# Trit slotting - or why I no longer offer that service ...



## precisionworks (Mar 22, 2013)

I posted a short note in my sub-forum about this but went into no great detail. Most light owners have not much interest in the business aspect of machining but some of the readers here may appreciate this.

Some time ago a member suggested that I slot lights for trits. Seemed easy enough & that's Mistake #1 ... the easier something seems the more difficult it actually is - my bad for not taking my own advice :nana:

What does a shop need for slotting? Here's a short list:

Milling machine that most of us already have.

H/V super spacer or H/V rotary table or H/V dividing head. My Phase II H/V super spacer runs around $1000 USD for the 8" model & that's a nice size because of the big through hole.

Tailstock for above. Figure $200 for the TS or less if you find one on eBay & make it work.

DRO on X Y & quill. If you're a wizard with dials forget the DRO but proceed at the risk of buying a few lights.

ER-40 collet chuck to hold smaller ER extension chucks to get into hard to reach locations. I have two & both are needed.

Centering microscope. Only way I've found to pick up existing slot centers & edges when adding slots. 

Enough solid carbide end mills for the sizes you run.

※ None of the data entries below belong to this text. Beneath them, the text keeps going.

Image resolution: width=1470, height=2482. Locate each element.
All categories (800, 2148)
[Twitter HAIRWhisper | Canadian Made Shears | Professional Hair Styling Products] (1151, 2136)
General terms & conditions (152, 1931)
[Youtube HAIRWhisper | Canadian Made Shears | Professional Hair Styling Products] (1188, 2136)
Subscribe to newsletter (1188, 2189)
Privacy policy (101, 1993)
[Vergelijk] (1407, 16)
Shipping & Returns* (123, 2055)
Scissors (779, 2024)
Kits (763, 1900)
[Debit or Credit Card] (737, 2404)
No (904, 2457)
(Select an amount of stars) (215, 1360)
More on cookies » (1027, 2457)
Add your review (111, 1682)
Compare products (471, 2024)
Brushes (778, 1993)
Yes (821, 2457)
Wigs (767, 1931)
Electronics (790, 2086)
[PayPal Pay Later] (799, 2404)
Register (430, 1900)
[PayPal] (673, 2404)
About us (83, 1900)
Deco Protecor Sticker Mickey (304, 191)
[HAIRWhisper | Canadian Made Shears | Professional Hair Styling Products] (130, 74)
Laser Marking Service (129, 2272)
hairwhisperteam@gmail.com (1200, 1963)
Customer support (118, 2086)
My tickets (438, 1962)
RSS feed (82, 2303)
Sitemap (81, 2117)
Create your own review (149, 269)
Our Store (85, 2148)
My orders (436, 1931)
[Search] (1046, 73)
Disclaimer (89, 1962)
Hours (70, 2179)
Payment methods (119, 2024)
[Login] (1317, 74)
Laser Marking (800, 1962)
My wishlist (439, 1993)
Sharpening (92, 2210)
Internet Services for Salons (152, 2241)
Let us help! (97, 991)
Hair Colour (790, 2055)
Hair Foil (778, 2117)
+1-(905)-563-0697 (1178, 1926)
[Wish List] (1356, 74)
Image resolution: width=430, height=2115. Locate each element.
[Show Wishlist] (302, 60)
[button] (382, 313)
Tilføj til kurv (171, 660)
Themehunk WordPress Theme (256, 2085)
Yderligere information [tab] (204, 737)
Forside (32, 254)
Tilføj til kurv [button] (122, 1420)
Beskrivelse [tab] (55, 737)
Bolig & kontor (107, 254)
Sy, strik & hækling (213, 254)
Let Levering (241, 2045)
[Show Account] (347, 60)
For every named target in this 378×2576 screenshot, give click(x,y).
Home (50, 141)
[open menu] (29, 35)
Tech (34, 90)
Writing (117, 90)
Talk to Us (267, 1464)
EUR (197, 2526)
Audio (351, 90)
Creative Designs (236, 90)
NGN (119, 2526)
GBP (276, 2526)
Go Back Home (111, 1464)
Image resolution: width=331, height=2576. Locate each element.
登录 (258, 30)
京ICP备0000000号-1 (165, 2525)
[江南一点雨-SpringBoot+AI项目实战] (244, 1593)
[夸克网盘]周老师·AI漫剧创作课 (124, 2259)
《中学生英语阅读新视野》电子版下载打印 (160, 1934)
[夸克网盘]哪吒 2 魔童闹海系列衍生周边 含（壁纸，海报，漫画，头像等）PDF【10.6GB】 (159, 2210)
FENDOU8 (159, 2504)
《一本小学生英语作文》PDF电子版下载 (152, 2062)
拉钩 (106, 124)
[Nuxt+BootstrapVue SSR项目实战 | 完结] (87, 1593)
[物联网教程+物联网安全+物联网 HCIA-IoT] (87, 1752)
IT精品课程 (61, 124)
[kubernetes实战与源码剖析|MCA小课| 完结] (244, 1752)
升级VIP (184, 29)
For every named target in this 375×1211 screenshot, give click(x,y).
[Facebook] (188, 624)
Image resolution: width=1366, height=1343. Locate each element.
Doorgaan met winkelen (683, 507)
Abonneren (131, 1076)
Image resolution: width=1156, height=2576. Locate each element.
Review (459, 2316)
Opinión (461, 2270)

At a minimum 0.0625" & 1.5mm, .0937" & 2.5mm. You'll need both inch & metric collets to hold the inch & metric tools - they don't interchange well.

A high speed spindle for aluminum slotting. Mine turns 50k rpm & was about $400 IIRC. Again you'll need the inch & metric collets for that spindle. 

The upfront costs are fairly high but those costs will eventually be recovered by the work you take in. Payback can be really long. For me the work was always really high stress, not nearly as much fun as probing around inside a 480 volt panel or cell tower welding at 190' - to me those are both much more enjoyable than slotting. So I no longer offer this service & recommend Jeff Hanko as an excellent source for slot work - his new CNC machining center is up & running & he's a super nice guy to deal with.


----------



## gadget_lover (Mar 22, 2013)

Sounds quite reasonable to me. 

I stopped doing work for others because of the high possibility that the part may be damaged. Little things like an endmill that breaks can mar a part. If that's someone else's light I feel really bad about it. I also occasionally spin the wrong hand-wheel or turn something the wrong direction. That's not a big deal on my stuff, but most people who want lights modded are looking to enhance a favorite or valued light.

Daniel


----------



## inetdog (Mar 22, 2013)

gadget_lover said:


> That's not a big deal on my stuff, but most people who want lights modded are looking to enhance a favorite or valued light.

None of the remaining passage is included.